ThreadPool¶

Lilya is built on top of an asynchronous event loop (via ASGI). If you write an endpoint or background task as a regular synchronous function (using def), and it does any blocking work (CPU‑bound computations, I/O that doesn’t release the loop, etc.), it would freeze the entire server until it finishes.

To prevent this, Lilya transparently offloads your blocking code into worker threads so your main event loop stays free to handle other requests!

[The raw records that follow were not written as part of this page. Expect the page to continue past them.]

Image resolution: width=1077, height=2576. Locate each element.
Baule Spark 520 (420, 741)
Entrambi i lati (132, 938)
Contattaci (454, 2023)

Under the hood, Lilya delegates all synchronous calls to AnyIO’s thread‑pool runner:

anyio.to_thread.run_sync(your_sync_function, *args, **kwargs)

This ensures that:

Your synchronous code runs safely in a separate thread.
The main event loop remains responsive.

How the Thread Pool Works¶

Submission Whenever Lilya sees a def endpoint or a Task defined with a synchronous function, it wraps your function call in anyio.to_thread.run_sync().
Execution in Worker Threads run_sync submits the function to a shared thread pool. The event loop continues handling other tasks.
Result Delivery When the thread finishes, run_sync funnels the return value (or exception) back into your async flow so your response can be returned or your background task can be marked complete.

What Are “Tokens” (and Why They Matter)?¶

AnyIO’s thread pool is bounded. It uses a token-based limiter to prevent you from endlessly spawning OS threads and overwhelming your machine.

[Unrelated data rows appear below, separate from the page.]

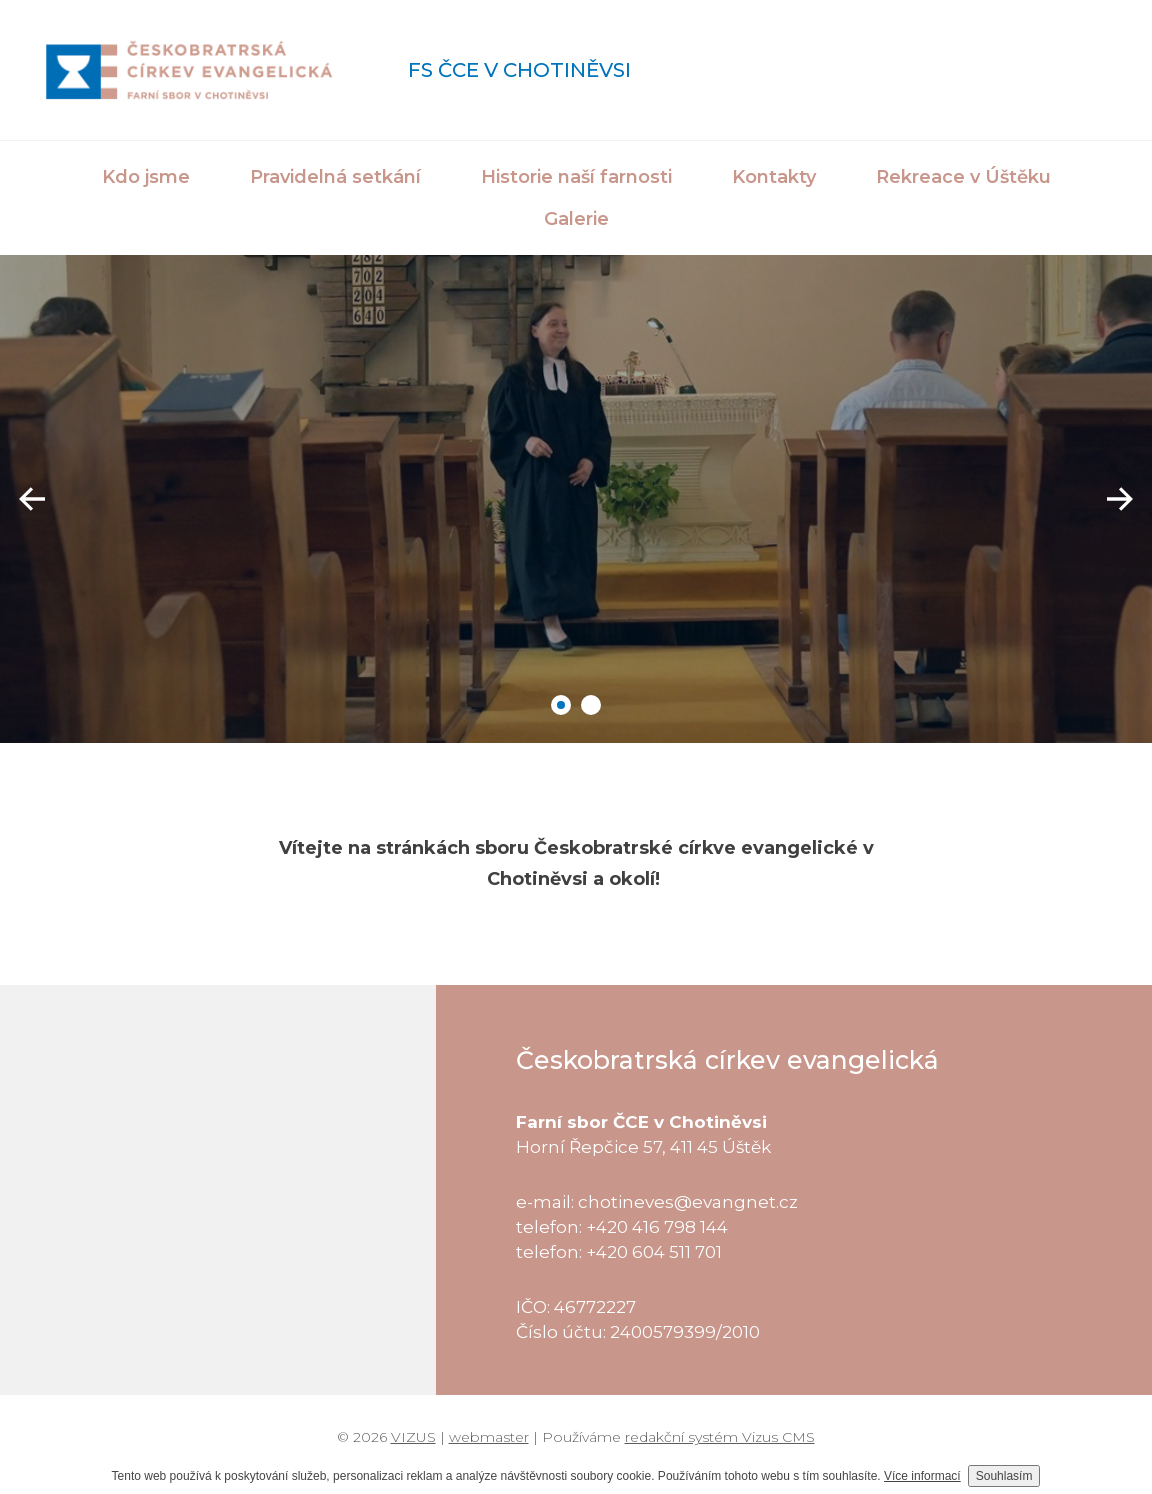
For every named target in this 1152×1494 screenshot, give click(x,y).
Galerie (576, 219)
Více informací (922, 1476)
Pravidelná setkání (335, 177)
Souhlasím (1004, 1476)
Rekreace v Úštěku (963, 177)
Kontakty (774, 177)
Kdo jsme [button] (146, 177)
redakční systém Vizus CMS (720, 1437)
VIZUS (413, 1437)
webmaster (489, 1437)
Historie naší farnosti (576, 177)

Token = permission to run one blocking operation in the pool.
Default pool size = 40 tokens.
At most 40 blocking calls can run concurrently.
If you submit a 41st, it waits (queues) until a token frees up.

This default is generally safe for typical web workloads (where most endpoints are async). But if your app has many long‑running synchronous tasks (e.g., heavy data crunching, large file processing), you may hit this limit and see requests stall until a thread frees up.

Adjusting the Pool Size¶

You can increase (or decrease) the number of concurrent threads by tweaking the pool’s token count at startup:

import anyio.to_thread

# Grab the global thread limiter…
limiter = anyio.to_thread.current_default_thread_limiter()

# …then set how many threads you want
limiter.total_tokens = 100

When to Tweak¶

Increase if you expect many simultaneous blocking tasks and you’re not seeing CPU/memory issues.
Decrease if you want to conserve memory or limit parallelism on a resource‑constrained host.

Performance and Memory Considerations¶

More threads → more memory usage (each thread has its own stack).
More active threads → more context‑switching overhead → potentially lower throughput if threads compete heavily for CPU.

Tip

Profile with real‑world traffic (e.g., via locust or wrk).
Monitor your CPU and memory as you adjust total_tokens.

Putting It All Together: A Complete Example¶

from lilya.apps import Lilya
from lilya.background import Tasks
from lilya.responses import JSONResponse
import anyio.to_thread
import time

app = Lilya()

# ↑→ Increase thread pool size before the app handles any requests
limiter = anyio.to_thread.current_default_thread_limiter()
limiter.total_tokens = 80  # bump from 40 to 80

def blocking_task(name: str, delay: float) -> None:
    """Simulate a long-running, blocking operation."""
    time.sleep(delay)
    print(f"Task {name} completed in {delay}s")

@app.get("/compute/{item_id}")
def compute_endpoint(item_id: int):
    # runs in a thread so the event loop won't block
    result = heavy_computation(item_id)
    return {"item_id": item_id, "result": result}

@app.get("/start-background")
async def start_background():
    background_tasks = Tasks(as_group=True)
    # schedule blocking_task in a thread pool
    background_tasks.add_task(blocking_task, name="BG1", delay=5)
    return JSONResponse({"status": "Background task scheduled!"}, background=background_tasks)

At import time, we grab and resize the thread pool.
compute_endpoint runs heavy_computation inside a worker thread.
start-background uses Lilya’s Tasks helper, which likewise invokes anyio.to_thread.run_sync.

Key Takeaways¶

Lilya auto‑offloads any def endpoints or background tasks to a thread pool.
Default pool size = 40 concurrent threads/tokens.
Customize with current_default_thread_limiter().total_tokens.
Watch performance: more threads = more memory & context switches.

By understanding and tuning the thread‑pool settings, you can safely mix synchronous code in your high‑performance, asynchronous Lilya (or FastAPI) applications—without worrying that a single blocking call will grind your server to a halt.